|Publisher||Society of Petroleum Engineers||Language||English|
|Content Type||Conference Paper|
|Title||CCS Project in a gas field of the Sbaa basin, SW Algeria - What is at stake?|
Y. Mossé, E. Portier, and T. Schaaf, GDF SUEZ
North Africa Technical Conference and Exhibition, 14-17 February 2010, Cairo, Egypt
2010. Society of Petroleum Engineers
|6 Reservoir Description and Dynamics
6.5 Reservoir Simulation
GDF SUEZ and Sonatrach will develop in partnership the main fields of the prolific Sbaa basin, SW Algeria. In this basin, the main gas levels comprise the Cambrian and Upper-Ordovician reservoirs, sealed and sourced by the Silurian “Hot Shales” Formation. Average CO2 content of raw gas is in excess with regard to sales gas specifications. As a result, CO2 removal is required as part of gas treatment and it is intended to install an amine unit in the future Central Processing Plant for such purpose. Regeneration of the amine results in the release of significant quantities of CO2, which amounts to ca 1200 t/day. Looking for a solution to re-inject underground this CO2 was decided, within the project exploitation perimeter. Such an initiative has materialized with the achievement of a screening and feasibility study during the development conceptual phase, which identified the two best structures for underground CO2 sequestration. In both cases, CO2 should be re-injected in the aquifer, in the water leg, away from gas production area. A pilot well will be drilled to address the geological and reservoir uncertainties, so as to validate the concept.
For now, preparatory sensitivity studies, using Cougar® software (developed and marketed by IFP) were performed to identify key parameters controlling the CO2 re-injection performance. These probabilistic results show that, if effective permeability and reservoir heterogeneity are from far the main drivers, the mobility of fluid in place, such as gas or formation water, strongly controls the performance, ranging from 55 to 98 % of CO2 to be injected. Based on experimental design type of approach, this study enable to rank the main uncertain parameters (such as type of wells, number of injectors and maximum operating pressure) and to quantify their respective contribution to the underground CO2 storage performance.
This type of study helps to determine the priority in the data acquisition program of the future pilot well and to set-up the basis of design of the CO2 sequestration facility.
Geological sequestration of CO2 is one of the foreseen solutions envisaged to reduce significantly the atmospheric concentration of this greenhouse effect gas. CCS projects (CO2 capture and sequestration) propose a challenging approach that could lead to a major first step in reducing anthropogenic emissions of CO2. Like some other companies with several ongoing projects, GDF SUEZ is one of the leaders to develop such technology in a near future (Mulders et al, 2008 and Saysset et al., 2006).

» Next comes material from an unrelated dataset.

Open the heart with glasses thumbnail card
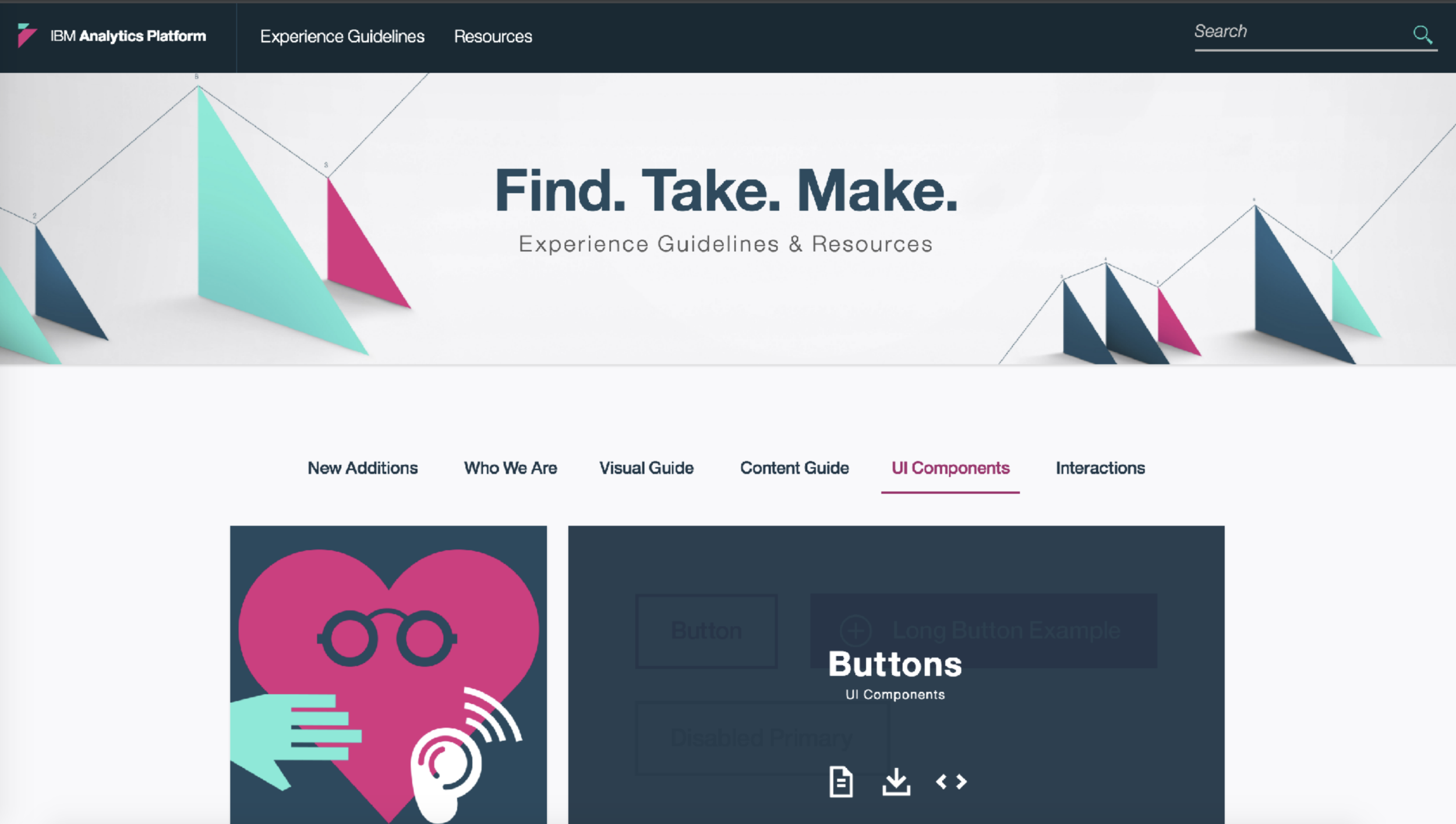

The context of this CCS project in Algeria is the removal of the CO2 in excess, from the raw hydrocarbon produced and its injection and retention within the water leg of a producing gas field. The total amount of CO2 to be re-injected corresponds to 3.60 Gsm3 approximately over the whole project duration. Even if efforts have been made to develop this technology for several years, modellization of geological, chemical and physical processes at stake is still the subject of R&D investigations. Main issues to be addressed are various, dealing with well injectivity, performance sustainability, well and storage integrity, short to long term monitoring. The most suitable solutions have to be selected and adapted to the specificity of the project, long in advance. In the G&G domain, sensitivity studies are required to identify key parameters on CO2 storage performance and improve the level of prediction. A screening study was first performed to identify the best candidates for CO2 re-injection among all candidates’ gas fields. The 6 main criteria chosen to rank the fields were: -storage capacity – cap rocks quality – reservoir injectivity – type of fluid originally in place – reservoir depth – distance to the treatment surface facility. At the end of the process, a small field, 4km² area, but with an important vertical relief (300m), was selected (Figure 1). The main reservoir presents high petrophysical properties with porosities and permeabilities up to 20% and 1000 mD respectively, within the Cambro-Ordovician sands. The choice was made to re-inject the CO2 within the water leg in order to not interfere with the gas production at top of the field. However, reservoir parameters of the dynamic model are not fully characterized in this part of the field, far away from any existing wells, and then it makes necessary to cope with a lot of uncertainties.